The second I stepped off the plane and into Brazil my whole demeanor changed. I set my jaw, checked for my wallet, and confirmed my notes about legitimate taxis.
I was in São Paulo – a place I had not been before with a language I did not speak – for a solo week of work. I had that uncomfortable feeling that comes with navigating new territory.
Besides just general survival, I also needed to accomplish a lot during my time in SP.
I am leading a large global project for work, and I was in Brazil to gather details from our local business in order to proceed.
My ability to navigate the office was going to make or break the project.
But, I came prepared, or so I hoped.
Before arriving, I took the time to study Brazilian work culture, history, and current events. Specifically I did the following:
- Read the Brazil portion of the book Kiss, Bow, and Shake Hands
- Used the Geert Hofstede cultural comparison chart to see the main cultural differences between the US and Brazil
- Consulted a Brazilian colleague who provided pointers on working with Brazilians
Was everything I read going to be spot on? No.
Would it provide a general sense for how I needed to tweak and flex my own very American style to better match this new working environment? I thought so.
In my research, I paid special attention to the more obvious potential cultural pitfalls in which I could self sabotage my time in the Brazil office.
The biggest difference I picked up on was the largely different scores for individualist tendencies between the US and Brazil.
My first culture technique was to:
- Be careful about acting too individualistic
I know through personal study that I have a very typical individualistic American approach. Self-reliant, mobile, direct, initiator are all (positive) words I use to describe myself.
Brazilians, on the other hand, tend to be more collectivist in nature. They think in terms of “we”, are group oriented, and value long-term loyalty and friendship in working relationships.
[Sidenote: this is not to say that I, or other Americans, do not value those thing too! This is research that comes from looking at country cultural trends in comparison to one another.]
Therefore, I needed to begin by reframing my [our] project so that my time in Brazil wasn’t focused on me getting what I needed to make it successful, or really even focused on what they needed. Instead, what would help us? Us is this case being the collective team.
To begin building the previously non-existent us, I invested time over lunch. Lunch is the main meal of the day in Brazil, and eaten with colleagues outside of the office. This proved an excellent opportunity to break bread and barriers with colleagues.
I had to check my individualistic style often in São Paulo, slowing my role to allow for group-think, nonlinear conversation, and general relationship building.
This is work I’ll have to continue to do for years, not days, if I want to stay connected with my Brazilian colleagues.
On the flip side, through my research I found that I also have a trait in common with Brazilians: the use of emotion in decision making, which is typically not a US centric style.
When reviewing Kiss, Bow, or Shake Hands, I read that
“Brazilians tend to approach problems indirectly, allowing their feelings to dictate the solution.

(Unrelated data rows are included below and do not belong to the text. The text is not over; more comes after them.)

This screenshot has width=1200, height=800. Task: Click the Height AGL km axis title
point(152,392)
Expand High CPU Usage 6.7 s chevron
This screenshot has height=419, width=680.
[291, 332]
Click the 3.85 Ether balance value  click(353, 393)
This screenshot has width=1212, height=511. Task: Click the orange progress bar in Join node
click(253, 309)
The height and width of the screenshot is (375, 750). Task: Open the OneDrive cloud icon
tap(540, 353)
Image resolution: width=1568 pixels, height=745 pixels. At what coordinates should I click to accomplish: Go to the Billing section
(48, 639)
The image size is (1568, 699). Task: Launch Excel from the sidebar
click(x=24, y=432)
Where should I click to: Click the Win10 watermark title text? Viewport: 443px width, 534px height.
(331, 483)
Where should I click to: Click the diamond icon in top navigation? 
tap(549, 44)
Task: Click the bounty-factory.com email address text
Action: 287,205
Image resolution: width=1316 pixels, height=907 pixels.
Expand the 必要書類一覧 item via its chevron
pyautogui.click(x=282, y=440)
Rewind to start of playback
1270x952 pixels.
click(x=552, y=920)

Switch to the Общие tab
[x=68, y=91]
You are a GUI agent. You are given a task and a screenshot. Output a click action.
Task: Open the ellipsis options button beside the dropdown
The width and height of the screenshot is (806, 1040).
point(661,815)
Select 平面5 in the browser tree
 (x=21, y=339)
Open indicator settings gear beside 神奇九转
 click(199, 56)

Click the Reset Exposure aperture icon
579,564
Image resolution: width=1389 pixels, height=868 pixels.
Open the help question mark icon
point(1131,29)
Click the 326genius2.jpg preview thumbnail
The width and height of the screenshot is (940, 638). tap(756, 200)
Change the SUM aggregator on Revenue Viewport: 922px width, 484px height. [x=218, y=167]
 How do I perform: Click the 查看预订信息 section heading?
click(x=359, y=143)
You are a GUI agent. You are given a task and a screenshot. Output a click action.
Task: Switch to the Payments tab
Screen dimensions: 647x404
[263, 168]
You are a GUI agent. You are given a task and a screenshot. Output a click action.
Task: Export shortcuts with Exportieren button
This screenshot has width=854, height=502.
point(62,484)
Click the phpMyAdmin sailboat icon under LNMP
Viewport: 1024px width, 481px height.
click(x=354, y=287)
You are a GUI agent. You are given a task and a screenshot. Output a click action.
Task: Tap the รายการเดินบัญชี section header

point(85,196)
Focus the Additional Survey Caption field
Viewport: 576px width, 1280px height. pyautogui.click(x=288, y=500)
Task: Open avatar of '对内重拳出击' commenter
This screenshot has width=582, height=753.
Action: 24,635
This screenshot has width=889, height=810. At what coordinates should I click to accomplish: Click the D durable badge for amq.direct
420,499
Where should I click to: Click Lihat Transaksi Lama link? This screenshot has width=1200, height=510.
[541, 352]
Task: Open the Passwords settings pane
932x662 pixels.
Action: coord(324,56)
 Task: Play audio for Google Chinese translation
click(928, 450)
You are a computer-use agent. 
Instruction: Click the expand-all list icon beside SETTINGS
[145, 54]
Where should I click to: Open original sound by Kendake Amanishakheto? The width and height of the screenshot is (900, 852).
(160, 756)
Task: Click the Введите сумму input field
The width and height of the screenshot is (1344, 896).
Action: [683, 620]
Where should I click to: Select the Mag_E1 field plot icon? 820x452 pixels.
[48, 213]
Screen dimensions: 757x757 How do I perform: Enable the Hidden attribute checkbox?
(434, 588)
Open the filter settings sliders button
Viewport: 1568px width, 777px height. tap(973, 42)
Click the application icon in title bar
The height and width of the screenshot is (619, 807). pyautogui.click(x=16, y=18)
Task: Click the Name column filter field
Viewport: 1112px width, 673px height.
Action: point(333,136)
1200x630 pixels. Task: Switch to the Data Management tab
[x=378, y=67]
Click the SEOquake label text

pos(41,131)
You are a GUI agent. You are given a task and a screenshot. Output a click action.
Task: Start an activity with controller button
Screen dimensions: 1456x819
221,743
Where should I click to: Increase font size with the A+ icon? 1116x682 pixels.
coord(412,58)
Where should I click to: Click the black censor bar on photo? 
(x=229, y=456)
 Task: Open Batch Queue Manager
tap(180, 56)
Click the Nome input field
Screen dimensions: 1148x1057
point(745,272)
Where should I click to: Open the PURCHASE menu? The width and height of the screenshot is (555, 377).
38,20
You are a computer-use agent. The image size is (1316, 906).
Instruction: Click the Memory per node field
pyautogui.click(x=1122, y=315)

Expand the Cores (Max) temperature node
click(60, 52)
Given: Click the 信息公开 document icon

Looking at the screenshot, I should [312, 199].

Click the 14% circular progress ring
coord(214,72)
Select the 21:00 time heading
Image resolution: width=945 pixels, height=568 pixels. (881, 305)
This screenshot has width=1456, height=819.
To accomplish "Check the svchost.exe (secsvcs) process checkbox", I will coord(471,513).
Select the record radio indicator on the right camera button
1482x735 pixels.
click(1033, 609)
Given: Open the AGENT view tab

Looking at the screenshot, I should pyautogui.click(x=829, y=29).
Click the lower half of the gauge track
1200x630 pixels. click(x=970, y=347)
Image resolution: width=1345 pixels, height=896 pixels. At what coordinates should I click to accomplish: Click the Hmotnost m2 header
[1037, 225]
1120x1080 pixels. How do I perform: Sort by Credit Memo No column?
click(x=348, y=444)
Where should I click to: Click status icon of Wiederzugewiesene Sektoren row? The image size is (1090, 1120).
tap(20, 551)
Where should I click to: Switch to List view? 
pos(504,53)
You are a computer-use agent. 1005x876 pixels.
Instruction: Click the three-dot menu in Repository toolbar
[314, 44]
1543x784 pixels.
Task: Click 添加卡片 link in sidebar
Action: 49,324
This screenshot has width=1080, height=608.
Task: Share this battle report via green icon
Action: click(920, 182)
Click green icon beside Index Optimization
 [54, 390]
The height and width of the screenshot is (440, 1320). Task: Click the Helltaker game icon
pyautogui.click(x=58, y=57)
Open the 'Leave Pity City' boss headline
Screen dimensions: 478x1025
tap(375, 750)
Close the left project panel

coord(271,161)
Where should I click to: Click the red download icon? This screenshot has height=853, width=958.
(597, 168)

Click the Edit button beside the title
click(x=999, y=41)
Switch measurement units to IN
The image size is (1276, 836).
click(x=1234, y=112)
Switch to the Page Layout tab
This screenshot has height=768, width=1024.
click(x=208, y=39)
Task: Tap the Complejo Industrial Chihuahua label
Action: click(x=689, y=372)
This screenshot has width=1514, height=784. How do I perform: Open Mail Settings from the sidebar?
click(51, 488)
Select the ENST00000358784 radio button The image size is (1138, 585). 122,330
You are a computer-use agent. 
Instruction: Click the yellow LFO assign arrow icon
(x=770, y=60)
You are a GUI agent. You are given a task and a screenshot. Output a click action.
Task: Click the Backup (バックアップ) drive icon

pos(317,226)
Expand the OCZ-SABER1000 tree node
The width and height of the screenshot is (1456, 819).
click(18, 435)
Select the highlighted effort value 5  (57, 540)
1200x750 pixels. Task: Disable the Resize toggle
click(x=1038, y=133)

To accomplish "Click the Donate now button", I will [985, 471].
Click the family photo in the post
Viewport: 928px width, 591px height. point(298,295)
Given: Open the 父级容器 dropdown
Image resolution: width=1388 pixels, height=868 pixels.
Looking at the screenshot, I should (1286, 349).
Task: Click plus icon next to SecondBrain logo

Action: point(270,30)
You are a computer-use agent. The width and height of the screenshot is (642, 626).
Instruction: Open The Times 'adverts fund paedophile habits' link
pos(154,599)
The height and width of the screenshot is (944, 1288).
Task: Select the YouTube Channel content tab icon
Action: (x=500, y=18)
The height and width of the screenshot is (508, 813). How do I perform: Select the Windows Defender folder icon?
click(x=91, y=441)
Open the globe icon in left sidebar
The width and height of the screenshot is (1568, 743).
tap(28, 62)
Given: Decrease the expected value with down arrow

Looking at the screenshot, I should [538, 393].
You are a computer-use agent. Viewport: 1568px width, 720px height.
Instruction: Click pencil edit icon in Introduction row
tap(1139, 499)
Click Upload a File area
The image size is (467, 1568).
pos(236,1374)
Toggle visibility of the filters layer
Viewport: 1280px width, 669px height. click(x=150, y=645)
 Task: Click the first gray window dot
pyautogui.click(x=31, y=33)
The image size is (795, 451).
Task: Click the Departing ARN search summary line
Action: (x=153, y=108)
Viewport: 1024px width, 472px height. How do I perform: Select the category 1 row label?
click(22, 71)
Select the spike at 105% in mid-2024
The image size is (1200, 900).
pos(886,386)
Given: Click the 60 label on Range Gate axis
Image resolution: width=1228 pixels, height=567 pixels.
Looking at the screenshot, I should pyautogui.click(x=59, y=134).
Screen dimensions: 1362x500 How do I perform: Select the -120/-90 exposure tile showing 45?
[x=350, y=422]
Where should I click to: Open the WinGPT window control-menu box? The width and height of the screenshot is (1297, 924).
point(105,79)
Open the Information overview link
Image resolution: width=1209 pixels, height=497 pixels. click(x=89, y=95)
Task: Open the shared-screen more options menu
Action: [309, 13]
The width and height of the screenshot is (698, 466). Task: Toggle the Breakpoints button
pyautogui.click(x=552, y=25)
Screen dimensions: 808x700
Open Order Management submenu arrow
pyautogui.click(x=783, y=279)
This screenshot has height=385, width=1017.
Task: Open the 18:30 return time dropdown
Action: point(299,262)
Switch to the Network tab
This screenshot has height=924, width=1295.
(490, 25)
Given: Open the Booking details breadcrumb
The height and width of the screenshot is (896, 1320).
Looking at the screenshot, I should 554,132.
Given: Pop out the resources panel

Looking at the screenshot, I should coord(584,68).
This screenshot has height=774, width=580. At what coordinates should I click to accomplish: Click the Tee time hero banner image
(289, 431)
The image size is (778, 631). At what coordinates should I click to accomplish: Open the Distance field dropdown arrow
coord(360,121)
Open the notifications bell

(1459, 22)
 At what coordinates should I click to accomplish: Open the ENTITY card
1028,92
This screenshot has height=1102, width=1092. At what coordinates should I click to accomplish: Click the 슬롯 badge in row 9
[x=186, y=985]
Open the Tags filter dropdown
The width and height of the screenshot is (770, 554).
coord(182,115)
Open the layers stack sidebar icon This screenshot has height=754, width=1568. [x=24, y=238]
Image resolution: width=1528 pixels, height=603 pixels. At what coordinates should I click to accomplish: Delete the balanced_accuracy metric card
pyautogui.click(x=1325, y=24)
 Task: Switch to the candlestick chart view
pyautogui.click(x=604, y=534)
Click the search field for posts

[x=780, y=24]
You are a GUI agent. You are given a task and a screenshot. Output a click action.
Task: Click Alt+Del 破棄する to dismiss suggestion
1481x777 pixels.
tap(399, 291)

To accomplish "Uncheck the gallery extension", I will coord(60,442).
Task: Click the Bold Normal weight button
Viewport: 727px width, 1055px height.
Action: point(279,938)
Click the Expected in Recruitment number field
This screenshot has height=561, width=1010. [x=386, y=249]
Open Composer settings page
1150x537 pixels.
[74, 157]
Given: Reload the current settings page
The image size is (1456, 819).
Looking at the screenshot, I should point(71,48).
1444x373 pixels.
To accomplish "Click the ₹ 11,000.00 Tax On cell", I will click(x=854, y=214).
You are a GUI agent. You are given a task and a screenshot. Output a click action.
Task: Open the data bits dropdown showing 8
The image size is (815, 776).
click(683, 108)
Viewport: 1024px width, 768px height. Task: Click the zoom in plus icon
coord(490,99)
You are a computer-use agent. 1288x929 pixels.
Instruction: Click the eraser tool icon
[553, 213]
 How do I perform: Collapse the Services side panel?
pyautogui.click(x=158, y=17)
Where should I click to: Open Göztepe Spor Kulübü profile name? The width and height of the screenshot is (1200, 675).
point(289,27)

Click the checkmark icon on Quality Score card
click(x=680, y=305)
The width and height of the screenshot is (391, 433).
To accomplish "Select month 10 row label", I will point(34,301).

Facts are admissible as evidence…they seldom overruled subjective feelings.”
Therefore my second cultural technique was to:
- Ask questions that evoke emotion and feeling.
I was especially curious to see if this style was displayed because we work for a technology company where data-driven decisions are the only decisions.
I didn’t have to keep guessing for long. In many of my meetings, first an organizational chart was presented (visually or verbally) so that I was aware of the hierarchical structure – very important in Brazil. Second the main players and project points were discussed.
At that point, I would pivot to a question such as: “Do you have a good feeling about this program?”
Not only was this question answered with honesty – or so it seemed to me – but it opened the doors for much richer conversation and transparency.
I found my Brazilian colleagues to be quite open with their emotions and expressions – more than my typical meetings with Americans.
Ultimately, this technique proved successful in getting a wealth of detail and insights about the inner workings of the business. And, it matched my personal style so was a nice departure from my typical New York flow.
Yet, even with all of my planning, international business travel often brings unexpected circumstances.
Here are a few cultural points I am kicking myself about:
- I wish I would have had set-up more group meetings. I spent a lot of time asking questions in 1:1 settings in SP without thinking that a collectivist culture might like group oriented settings.
- I was unprepared for the Portuguese language barrier. In hindsight, I would have asked a colleague or outside support to translate a couple of meetings as that would have allowed me to speak with a larger range of people.
- For the first few days I tried to keep a normal “American” schedule. This didn’t allow for impromptu pleasantries and getting to know you moments necessary when bridging a foreign culture. I ended up canceling all of my non-Brazil meetings and opening up my schedule for a more impromptu flow.
In all, I left São Paulo with the humbling reminder that culture plays a distinctive role in business success. A bit of reading and one week of practice flexing my style was an introductory course into the Brazilian work environment.
And yet, here I am, at the end of this journey (and article) writing about how this trip has impacted me and given to me. Showcasing, that maybe I need to be practicing more Brazilian ways back at home as well.